Repealing the Bush Tax Cuts

If the tax story ended with H.R. 3970, taxpayers would simply be facing another economically unhelpful action by Congress. The story, however, does not end there. Rather, "the mother of all tax bills" is based on an official assumption that the tax cuts of 2001 and 2003 will expire over the next three fiscal years. This official assumption functions like an unwritten section of H.R. 3970.
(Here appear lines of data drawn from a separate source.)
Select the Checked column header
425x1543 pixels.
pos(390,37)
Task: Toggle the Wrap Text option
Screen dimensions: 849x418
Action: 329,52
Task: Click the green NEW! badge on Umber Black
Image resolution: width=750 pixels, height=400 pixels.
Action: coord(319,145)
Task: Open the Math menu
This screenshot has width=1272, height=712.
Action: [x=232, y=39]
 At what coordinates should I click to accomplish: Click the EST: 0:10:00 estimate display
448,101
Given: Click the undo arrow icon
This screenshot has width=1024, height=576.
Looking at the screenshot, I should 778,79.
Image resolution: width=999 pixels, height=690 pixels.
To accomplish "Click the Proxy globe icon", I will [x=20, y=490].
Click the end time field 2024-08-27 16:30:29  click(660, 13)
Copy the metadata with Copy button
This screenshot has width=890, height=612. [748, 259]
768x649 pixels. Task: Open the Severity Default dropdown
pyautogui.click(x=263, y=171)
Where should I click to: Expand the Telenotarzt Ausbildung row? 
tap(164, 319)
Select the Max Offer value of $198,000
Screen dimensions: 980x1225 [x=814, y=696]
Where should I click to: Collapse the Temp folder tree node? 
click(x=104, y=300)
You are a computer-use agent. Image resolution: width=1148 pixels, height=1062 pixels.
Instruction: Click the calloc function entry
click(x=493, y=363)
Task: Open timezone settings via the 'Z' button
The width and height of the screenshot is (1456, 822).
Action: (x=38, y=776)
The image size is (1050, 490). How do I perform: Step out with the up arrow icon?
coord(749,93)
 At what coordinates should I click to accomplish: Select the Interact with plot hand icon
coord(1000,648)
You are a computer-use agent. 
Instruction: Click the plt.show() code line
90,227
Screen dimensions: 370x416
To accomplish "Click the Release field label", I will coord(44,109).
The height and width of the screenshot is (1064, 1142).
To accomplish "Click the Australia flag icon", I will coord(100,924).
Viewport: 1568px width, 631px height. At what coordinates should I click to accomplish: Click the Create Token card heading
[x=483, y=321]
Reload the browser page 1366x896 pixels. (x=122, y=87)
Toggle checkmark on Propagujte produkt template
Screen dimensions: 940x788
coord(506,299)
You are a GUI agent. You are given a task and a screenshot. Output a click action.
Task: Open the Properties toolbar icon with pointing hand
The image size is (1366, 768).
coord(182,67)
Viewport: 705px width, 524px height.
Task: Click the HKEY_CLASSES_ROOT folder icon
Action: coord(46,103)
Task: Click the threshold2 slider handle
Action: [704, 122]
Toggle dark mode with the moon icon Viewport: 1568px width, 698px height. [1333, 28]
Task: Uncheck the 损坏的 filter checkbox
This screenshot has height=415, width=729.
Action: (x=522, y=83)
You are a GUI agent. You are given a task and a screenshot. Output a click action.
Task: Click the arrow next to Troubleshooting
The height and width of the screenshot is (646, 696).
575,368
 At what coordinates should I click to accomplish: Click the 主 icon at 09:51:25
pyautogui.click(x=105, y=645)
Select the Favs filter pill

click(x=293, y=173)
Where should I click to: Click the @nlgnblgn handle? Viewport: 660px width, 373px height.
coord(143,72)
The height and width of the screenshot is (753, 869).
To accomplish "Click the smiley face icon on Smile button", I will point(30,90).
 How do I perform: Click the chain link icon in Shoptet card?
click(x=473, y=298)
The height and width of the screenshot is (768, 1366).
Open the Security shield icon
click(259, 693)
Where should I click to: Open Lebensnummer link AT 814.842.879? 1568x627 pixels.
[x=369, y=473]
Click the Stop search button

Here's how it works. Under the precedents followed by the CBO, revenue forecasts include the additional revenue that the government would receive when tax relief expires within the 10-year budget window.In developing legislation, the Ways and Means Committee starts with this assumption and makes changes in tax law that are scored relative to the CBO forecast.Thus, legislation that purports to leave the level of overall receipts unchanged actually builds this tax increase into the baseline. In the case of the expiration of the 2001 and 2003 tax relief, CBO is assuming a massive tax increase in this unwritten section of the bill.[7]

Expiration of the 2001 and 2003 tax cuts would have the following effects:

  • The tax rate on dividends would go from 15 percent to the tax rate imposed on ordinary income, which today would be as high as 35 percent;
  • The capital gains tax rate for long-term gains would rise from 15 percent to 20 percent;
  • Key family credits would be reduced, and marriage penalties might come back for some taxpayers;
  • Tax rates on ordinary income return to their levels of 2000, with the highest rate going from 35 percent to 39.6 percent; and
  • Death taxes return in 2010, after being totally repealed.

These expiring tax policies will result in enormous tax increases beginning in 2009 and exploding in 2011. Many in Congress are waiting eagerly for these new revenues. These Members forget that additional taxes will be extracted from the economy at a steep price. Indeed, analysts in the Center for Data Analysis have shown that the slowdown in economic activity could be significant and that the revenues collected could thereby be far less than Congress expects.[8]

It is reasonable to assume that the committee's silence on probably the largest tax increase in U.S. history means that expiration of the 2001 and 2003 tax cuts is part of their fiscal plan. If so, Members should see the full economic effect of the so-called Tax Reduction and Reform Act of 2007, from both the explicit and unwritten parts.

Simulation 4 combines the tax provision of the legislation with expiration of the 2001 and 2003 tax cuts. The relatively minor slide in economic performance through 2010 becomes an avalanche from 2011 onwards after the tax cuts fully expire. A look at the year 2013 reveals what is at stake. A drop in jobs of 1,030,000 is equal to a normal full year of job creation. A fall of $250 billion in disposable personal income is like taking $2,000 in after-tax income from every household in the country, or about the annual savings of the median household. A $100 billion decrease in GDP may not sound like all that much in a U.S.-sized economy, but it is equivalent to closing down Kansas City for a year or Omaha for two full years.[9]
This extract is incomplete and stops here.